United and Qatar airlines warn of major job cuts

US and Gulf airlines both considering substantial redundancies because of the dramatic impact of the coronavirus on global air travel

by AFP
United and Qatar airlines warn of major job cuts
Qatar Airways is now flying to just 35 destinations, down from 170 before the pandemic hammered air travel. AFP photo.

United Airlines and Qatar Airways are both considering substantial redundancies because of the dramatic impact of the coronavirus on global air travel.

United plans to lay off about 30% of its executives, according to a document seen by AFP on Tuesday. That would amount to about 3,450 jobs. It is also planning to eliminate thousands of pilot positions, the US carrier's operations director Greg Hart said in a memo.

"Unfortunately, in the coming weeks and months we expect to be faced with the need to right size our frontline workforce to match demand," Hart wrote, without giving further details.

A source familiar with the matter said a third of United's 12,250 pilots may have to leave the company. 

Other airlines, including Delta, also have warned of coming job cuts.

United received about $5 billion from the US government as part of a massive $2.2 trillion stimulus package intended to help industries hit by the coronavirus downturn.

Under the terms of the funding, the airline must not make layoffs before September 30, but the company has made clear that once that date passes, cuts are necessary.

"Even with a federal government grant that covers a portion of our payroll expense through September 30, we anticipate spending billions of dollars more than we take in for the next several months, while continuing to employ 100% of our workforce. That's not sustainable for any company," Hart wrote in his memo.

In another memo, United's human resources director Kate Gebo said workers facing layoff will be informed by mid-July. Employees leaving voluntarily will get a severance package, part of which will be in cash, but that offer would not be available after October 1, she said.

The company has been forced to cancel 90% of its flights, and Gebo encouraged executives to take 20 days of unpaid leave between mid-May and the end of September, and asked some to work four-day weeks.

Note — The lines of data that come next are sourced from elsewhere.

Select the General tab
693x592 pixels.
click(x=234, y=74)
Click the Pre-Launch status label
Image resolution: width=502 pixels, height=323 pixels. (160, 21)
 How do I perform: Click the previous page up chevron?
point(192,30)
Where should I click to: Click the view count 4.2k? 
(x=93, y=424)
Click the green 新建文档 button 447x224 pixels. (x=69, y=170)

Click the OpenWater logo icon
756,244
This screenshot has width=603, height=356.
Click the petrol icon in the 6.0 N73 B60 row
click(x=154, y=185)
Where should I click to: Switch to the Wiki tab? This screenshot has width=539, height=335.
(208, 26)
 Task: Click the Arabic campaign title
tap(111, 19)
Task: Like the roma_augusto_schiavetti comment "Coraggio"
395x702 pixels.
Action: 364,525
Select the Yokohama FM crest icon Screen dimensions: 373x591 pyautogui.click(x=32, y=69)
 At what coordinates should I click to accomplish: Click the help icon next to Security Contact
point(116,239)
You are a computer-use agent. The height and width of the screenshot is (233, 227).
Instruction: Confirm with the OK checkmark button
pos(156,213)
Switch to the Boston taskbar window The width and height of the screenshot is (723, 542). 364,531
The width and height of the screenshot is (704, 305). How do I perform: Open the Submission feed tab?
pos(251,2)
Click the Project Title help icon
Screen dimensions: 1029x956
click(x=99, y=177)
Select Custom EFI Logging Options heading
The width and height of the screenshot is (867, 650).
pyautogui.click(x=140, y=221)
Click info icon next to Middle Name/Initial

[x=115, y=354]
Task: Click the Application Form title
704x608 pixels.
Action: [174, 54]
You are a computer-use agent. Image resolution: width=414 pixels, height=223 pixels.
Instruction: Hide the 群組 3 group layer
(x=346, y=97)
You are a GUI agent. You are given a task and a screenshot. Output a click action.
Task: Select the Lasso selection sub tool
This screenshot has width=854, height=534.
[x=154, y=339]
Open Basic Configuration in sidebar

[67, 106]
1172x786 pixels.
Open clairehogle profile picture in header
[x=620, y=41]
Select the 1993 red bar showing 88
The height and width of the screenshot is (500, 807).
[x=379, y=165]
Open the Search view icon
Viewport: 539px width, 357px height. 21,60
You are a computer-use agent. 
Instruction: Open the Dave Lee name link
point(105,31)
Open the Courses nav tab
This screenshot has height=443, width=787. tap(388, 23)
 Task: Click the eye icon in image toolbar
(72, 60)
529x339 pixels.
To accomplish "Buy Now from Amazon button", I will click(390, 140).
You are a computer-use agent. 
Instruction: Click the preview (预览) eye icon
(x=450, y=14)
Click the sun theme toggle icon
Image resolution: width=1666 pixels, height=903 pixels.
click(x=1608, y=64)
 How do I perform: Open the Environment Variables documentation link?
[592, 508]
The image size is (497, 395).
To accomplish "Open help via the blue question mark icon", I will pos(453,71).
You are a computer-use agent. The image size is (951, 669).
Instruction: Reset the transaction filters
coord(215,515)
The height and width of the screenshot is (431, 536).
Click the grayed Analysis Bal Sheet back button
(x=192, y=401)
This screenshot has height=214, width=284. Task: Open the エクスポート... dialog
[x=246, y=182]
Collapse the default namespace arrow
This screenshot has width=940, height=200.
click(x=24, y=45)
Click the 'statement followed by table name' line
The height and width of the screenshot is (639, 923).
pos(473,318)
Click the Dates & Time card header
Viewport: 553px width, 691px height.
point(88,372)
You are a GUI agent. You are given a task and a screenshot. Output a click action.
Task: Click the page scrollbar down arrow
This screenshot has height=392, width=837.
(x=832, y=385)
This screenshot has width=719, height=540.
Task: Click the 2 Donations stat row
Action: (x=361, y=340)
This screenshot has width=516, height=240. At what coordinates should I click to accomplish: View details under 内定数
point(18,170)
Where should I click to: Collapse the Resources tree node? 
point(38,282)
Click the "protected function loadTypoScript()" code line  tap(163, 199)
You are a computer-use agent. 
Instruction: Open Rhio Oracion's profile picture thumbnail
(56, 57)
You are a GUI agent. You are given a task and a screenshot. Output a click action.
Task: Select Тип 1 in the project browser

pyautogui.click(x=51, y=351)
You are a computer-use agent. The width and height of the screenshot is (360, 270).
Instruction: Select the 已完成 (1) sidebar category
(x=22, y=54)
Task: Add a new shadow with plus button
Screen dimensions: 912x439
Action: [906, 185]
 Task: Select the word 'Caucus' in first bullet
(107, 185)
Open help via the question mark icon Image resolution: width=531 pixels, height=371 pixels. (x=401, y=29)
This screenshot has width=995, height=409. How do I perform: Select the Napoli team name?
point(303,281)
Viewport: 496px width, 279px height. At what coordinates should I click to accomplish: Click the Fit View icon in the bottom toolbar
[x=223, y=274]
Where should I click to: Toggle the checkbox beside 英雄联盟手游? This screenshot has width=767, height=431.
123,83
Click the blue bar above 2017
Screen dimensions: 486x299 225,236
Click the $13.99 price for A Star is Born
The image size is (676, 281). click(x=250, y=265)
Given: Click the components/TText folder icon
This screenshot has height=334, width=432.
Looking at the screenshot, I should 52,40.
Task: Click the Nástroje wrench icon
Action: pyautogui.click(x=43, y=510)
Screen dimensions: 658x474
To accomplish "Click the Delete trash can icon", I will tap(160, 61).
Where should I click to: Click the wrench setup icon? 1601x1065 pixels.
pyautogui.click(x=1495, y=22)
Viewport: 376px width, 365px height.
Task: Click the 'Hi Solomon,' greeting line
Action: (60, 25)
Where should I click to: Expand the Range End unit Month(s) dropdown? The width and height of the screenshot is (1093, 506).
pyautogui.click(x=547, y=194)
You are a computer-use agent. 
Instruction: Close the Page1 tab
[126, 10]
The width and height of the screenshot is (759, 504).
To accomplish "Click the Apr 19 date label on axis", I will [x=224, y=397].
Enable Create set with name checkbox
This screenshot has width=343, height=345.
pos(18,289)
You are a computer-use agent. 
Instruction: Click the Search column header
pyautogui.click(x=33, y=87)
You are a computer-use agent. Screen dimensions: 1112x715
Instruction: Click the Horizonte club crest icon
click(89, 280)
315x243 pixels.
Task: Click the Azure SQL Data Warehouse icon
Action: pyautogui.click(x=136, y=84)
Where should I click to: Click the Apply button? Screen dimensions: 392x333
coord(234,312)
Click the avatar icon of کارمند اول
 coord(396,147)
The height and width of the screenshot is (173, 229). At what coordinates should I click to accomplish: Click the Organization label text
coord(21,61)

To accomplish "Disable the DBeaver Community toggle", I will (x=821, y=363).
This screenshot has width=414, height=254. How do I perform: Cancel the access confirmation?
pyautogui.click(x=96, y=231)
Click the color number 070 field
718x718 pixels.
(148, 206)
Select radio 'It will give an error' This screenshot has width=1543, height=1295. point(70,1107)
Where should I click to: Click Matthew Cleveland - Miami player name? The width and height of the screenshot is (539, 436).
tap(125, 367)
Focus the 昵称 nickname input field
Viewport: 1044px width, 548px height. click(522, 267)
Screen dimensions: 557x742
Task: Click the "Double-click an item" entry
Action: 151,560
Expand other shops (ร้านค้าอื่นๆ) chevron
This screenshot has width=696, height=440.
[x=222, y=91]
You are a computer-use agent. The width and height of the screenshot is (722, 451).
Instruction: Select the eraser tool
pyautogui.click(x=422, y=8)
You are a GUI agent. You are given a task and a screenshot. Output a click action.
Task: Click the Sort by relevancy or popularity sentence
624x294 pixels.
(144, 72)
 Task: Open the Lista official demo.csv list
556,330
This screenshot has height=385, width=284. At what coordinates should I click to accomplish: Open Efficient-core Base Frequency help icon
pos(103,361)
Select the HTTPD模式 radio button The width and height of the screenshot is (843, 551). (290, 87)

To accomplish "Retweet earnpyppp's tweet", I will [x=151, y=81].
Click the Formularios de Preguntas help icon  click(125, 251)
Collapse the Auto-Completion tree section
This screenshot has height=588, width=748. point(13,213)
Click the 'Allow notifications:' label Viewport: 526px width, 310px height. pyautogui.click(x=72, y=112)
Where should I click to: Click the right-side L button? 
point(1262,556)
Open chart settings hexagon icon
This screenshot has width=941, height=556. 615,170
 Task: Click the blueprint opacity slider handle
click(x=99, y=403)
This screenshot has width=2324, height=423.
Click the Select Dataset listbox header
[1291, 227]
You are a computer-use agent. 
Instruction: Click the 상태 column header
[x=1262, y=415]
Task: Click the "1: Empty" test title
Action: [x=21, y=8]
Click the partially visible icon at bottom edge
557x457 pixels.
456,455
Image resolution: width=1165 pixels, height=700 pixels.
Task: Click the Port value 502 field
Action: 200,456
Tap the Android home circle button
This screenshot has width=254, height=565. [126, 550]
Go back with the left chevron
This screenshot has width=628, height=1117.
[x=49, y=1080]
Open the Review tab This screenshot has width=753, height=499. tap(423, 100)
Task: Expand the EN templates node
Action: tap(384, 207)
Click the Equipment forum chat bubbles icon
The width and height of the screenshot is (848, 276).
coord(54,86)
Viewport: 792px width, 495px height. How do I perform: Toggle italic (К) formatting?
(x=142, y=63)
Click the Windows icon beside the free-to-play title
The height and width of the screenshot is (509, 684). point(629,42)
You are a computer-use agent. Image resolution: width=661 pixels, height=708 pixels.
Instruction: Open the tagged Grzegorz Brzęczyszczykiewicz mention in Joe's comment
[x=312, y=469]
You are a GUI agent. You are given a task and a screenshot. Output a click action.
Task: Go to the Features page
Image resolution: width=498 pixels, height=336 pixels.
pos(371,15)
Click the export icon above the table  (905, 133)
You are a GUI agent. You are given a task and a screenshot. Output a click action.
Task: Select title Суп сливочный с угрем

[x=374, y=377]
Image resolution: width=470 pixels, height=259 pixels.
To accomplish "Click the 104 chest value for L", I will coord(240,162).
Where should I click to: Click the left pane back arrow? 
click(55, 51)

"The reality we are faced with, especially heading into what would normally be our busiest time of year, is daunting to say the least," Gebo said.

Qatar down to 35 destinations

Meanwhile, Qatar Airways has warned its employees of "substantial" redundancies amid the collapse in demand for air travel, according to a separate internal memo. The Gulf airline, which flew to more than 170 destinations with 234 aircraft as of March, has been hit by airport closures and travel bans imposed to contain the spread of Covid-19.

The International Air Transport Association warned last month that air traffic in the Middle East and North Africa would plummet by more than half this year.

"The truth is, we simply cannot sustain the current staff numbers and will need to make a substantial number of jobs redundant – inclusive of cabin crew," Qatar Airways chief executive Abkar al-Baker wrote in a memo to cabin crew dated Monday.

The note did not specify how many of its more than 30,000 staff were at risk of redundancy, although the airline has had to slash its passenger services to just 35 destinations.

"The unparallelled impact on our industry has caused significant challenges for all airlines and we must act decisively to protect the future of our business," the airline said in a statement.

"As a result, Qatar Airways can confirm that the airline will make a number of roles redundant due to the impact of Covid-19. Any job loss is regrettable and we will be working closely with all affected employees to offer our full support during this difficult time."